Sales up 4.3%, volume down 8.9%: price hikes gain momentum in US convenience-channel e-cigarettes
According to U.S. retail media, as the FDA intensifies its regulation of e-cigarettes and the decision on whether to ban flavored cigars is expected to be announced this fall, convenience store operators are reassessing their inventories to adapt to market changes.
Data from Chicago-based market research firm Circana shows that as of June 18 this year, cigar sales in convenience stores remained relatively flat (down 0.3%) at $4 billion, with sales units down 1.3%. Meanwhile, e-cigarette products saw a sales increase of 4.3%, reaching $7.09 billion, but sales units decreased by 8.9%, likely due to a 14.5% increase in unit prices.
For example, in Alabama's Grub Mart's 11 stores, flavored cigars are the growth engine in the tobacco subcategory. In terms of e-cigarettes, the Vuse brand is the most popular, especially the tobacco flavor.

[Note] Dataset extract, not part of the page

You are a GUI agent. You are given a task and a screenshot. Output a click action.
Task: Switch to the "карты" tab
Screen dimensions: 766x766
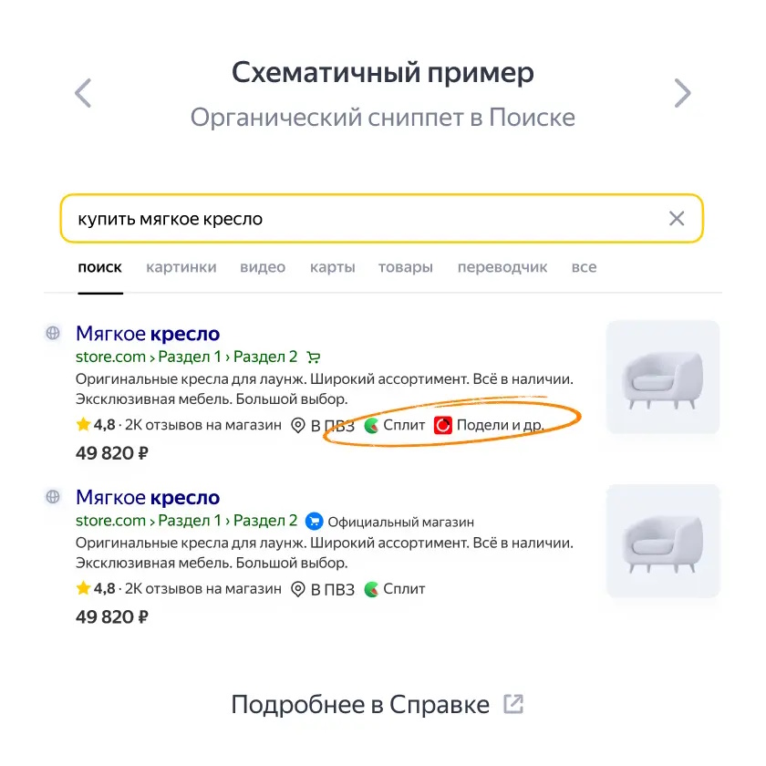pos(333,267)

A significant reason behind this is that due to inflation, particularly the rise in cigarette prices, more smokers are turning to e-cigarettes. At Grub Mart, the e-cigarette business continues to grow due to the rising prices of traditional cigarette brands. In Minnesota, however, cigar sales in convenience stores are declining due to higher taxes, packaging restrictions, and flavor bans.
It is worth noting that due to the unique nature of the U.S. market, the e-cigarettes sold through convenience store channels are primarily from multinational tobacco companies' e-cigarette brands, so this data has limited reference value for the overall e-cigarette market in the U.S.